Sei partito da solo: che idee avevi in testa? Cosa fare e con chi?
Ho sempre in mente una o due vie in solitaria, progetti che custodisco più per scaramanzia che per paura che qualcuno li porti a termine prima di me. Allo stesso tempo prendo seriamente in considerazione l'idea di tentare qualche prima ascensione invernale anche in cordata. Per questo motivo, prima di partire ho sentito anche quest'anno Martin Castrillo. Senza Martin molto probabilmente non avrei portato a casa nessun risultato.
Quali sono le emozioni che ricerchi in un luogo così?

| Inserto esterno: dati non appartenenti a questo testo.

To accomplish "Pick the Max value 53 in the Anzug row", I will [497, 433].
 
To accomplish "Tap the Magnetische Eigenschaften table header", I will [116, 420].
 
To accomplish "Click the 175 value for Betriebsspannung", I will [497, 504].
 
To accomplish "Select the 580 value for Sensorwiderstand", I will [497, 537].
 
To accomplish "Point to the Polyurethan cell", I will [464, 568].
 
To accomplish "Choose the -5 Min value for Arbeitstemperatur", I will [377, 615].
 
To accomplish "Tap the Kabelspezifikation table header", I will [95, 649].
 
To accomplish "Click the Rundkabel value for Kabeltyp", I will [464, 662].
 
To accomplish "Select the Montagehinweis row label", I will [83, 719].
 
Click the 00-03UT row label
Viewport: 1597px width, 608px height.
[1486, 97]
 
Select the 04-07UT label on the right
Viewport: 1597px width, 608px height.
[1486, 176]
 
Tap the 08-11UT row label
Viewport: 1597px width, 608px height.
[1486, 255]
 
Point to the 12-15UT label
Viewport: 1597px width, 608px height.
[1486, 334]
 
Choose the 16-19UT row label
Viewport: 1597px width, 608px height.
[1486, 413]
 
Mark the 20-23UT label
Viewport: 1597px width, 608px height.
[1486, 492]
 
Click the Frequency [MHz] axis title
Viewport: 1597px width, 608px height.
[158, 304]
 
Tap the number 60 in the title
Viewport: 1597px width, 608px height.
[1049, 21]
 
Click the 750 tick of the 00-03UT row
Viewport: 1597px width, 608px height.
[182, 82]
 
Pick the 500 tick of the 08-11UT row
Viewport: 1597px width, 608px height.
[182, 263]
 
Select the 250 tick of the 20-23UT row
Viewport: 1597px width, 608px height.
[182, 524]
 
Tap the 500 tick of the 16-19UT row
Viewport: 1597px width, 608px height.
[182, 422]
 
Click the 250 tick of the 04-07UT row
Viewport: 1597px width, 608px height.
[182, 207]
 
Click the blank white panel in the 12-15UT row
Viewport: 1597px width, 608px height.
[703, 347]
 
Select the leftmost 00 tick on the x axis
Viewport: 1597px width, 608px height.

Ricerco stati d’animo arcaici come la solitudine e situazioni di confronto tra essere umano e natura. Che mi aiutino a vivere un’esperienza dove, al centro, sono le emozioni a dare più o meno valore ai miei viaggi e alle mie scalate. La montagna e l’alpinismo sono un mezzo per crescere e comprendere qualcosa di più di noi stessi e non una competizione a chi arriverà primo.
Cosa succede a El Chalten in inverno?
L’inverno è il periodo del letargo turistico e per questo motivo fonte di opportunità per instaurare rapporti di amicizia veri e profondi con le persone che, nel corso del tempo, hanno deciso di trasferirsi in un paese che solo pochi anni fa non esisteva. Ho sempre guardato a El Chalten come a una comunità di nomadi che hanno trovato ferma dimora dove, prendendo in prestito le parole di Faber, “il cuore rallenta e la testa cammina”.

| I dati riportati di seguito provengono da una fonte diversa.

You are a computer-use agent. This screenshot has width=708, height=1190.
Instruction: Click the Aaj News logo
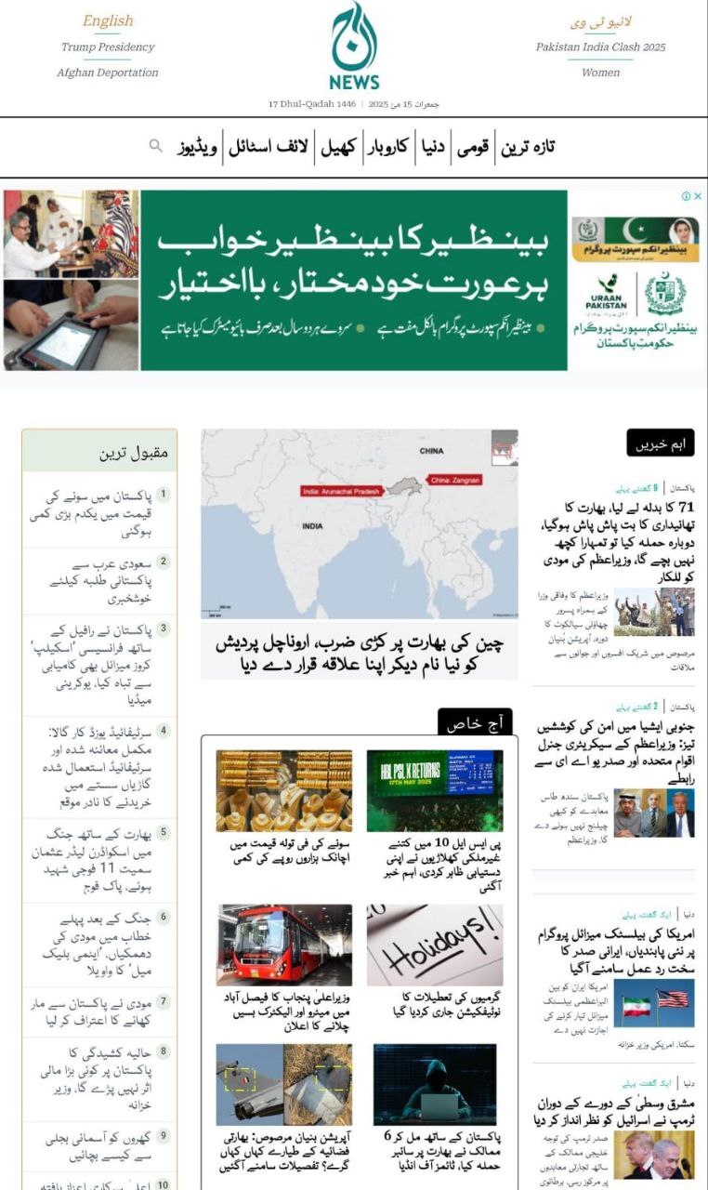[354, 46]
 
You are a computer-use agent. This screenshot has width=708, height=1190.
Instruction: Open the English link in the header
[108, 20]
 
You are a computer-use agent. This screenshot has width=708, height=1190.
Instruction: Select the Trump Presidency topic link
[108, 46]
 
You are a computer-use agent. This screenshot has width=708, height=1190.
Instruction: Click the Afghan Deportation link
[108, 73]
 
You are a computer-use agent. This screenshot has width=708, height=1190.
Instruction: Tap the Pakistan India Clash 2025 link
[600, 46]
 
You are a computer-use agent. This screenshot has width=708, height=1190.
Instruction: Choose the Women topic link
[600, 73]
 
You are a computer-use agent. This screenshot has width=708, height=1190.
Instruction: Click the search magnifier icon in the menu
[156, 146]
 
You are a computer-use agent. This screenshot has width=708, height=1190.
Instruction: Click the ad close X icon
[697, 196]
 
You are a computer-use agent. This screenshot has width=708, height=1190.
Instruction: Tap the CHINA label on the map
[431, 451]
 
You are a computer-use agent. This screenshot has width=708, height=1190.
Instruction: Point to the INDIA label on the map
[312, 526]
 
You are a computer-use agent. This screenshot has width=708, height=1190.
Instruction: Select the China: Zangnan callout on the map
[455, 480]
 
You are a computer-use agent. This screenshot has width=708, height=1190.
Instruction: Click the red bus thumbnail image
[284, 945]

Ti sei mai sentito nel posto sbagliato al momento sbagliato?
Molte volte, però mai in montagna. Mai in Patagonia.
Che consigli daresti ad un alpinista che vuole andare in Patagonia in inverno, per scelta o magari perché riesce a prendersi un mese solamente ad agosto/settembre?

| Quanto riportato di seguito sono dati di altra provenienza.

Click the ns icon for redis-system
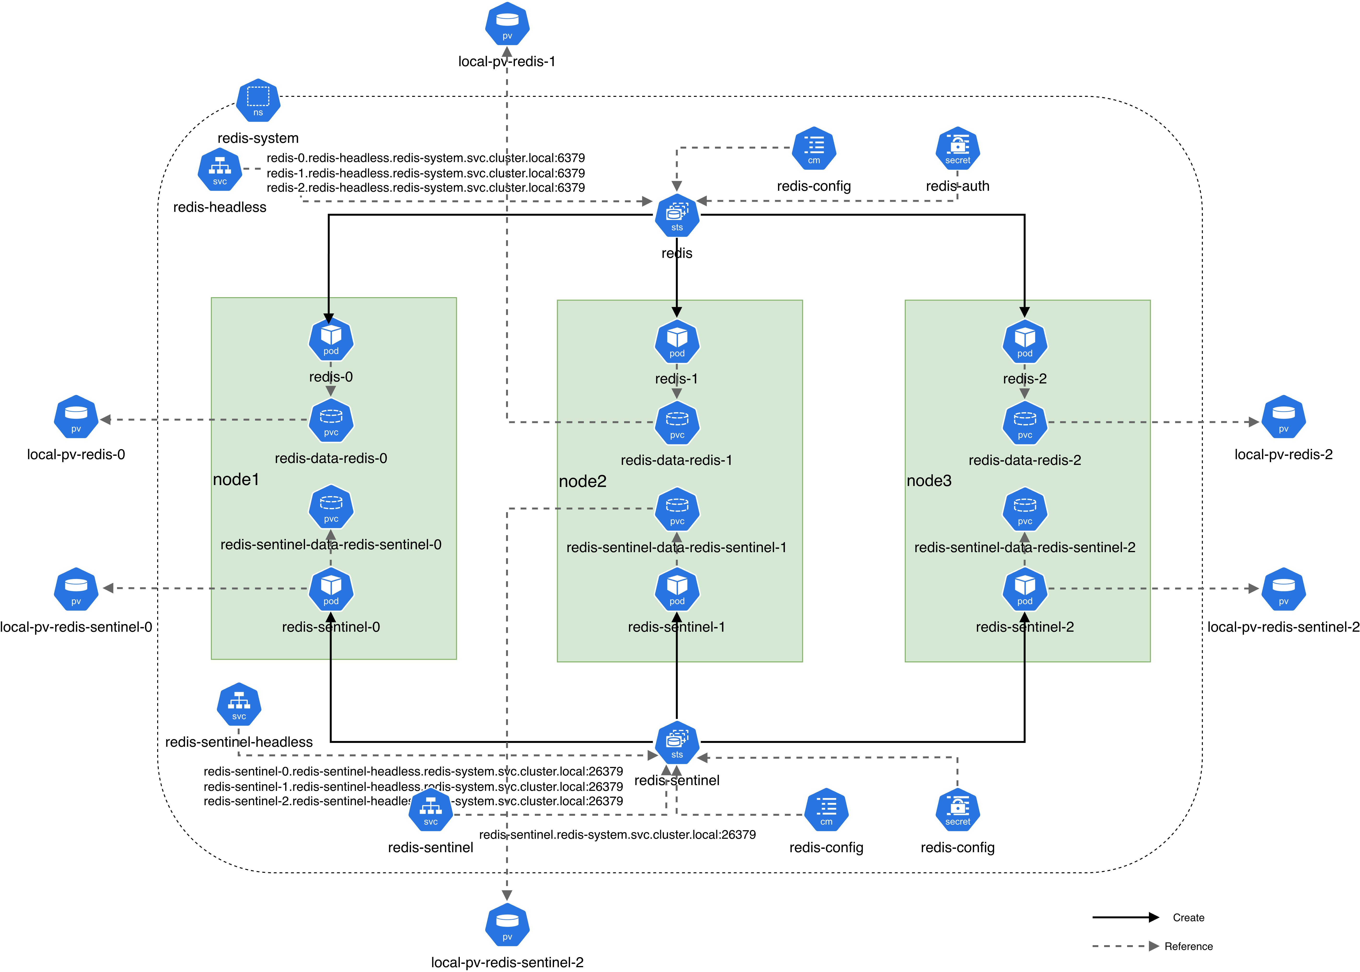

Gli consiglierei di affittare un pick-up, riempire il cassone con sci e materiale d’alpinismo, una tenda e un sacco piuma, e lasciarsi trasportare dal vento delle emozioni. Poche idee precise se non quella di vivere…
Ci sono secondo te dei buoni motivi, per gli escursionisti che vogliono andare in Patagonia, per andarci in inverno? Oppure i trekking non sono minimante percorribili?
La maggior parte dei trekking si possono percorrere anche in inverno e senza sci. Alle quote più basse la neve spesso viene a mancare e permette di camminare con un normale scarponcino da trekking. Una passeggiata all’alba, alla laguna Torre, con la luna piena che si tuffa alle spalle del Fitz Roy e del Cerro Torre, di per sé, vale una vacanza in inverno, in Patagonia.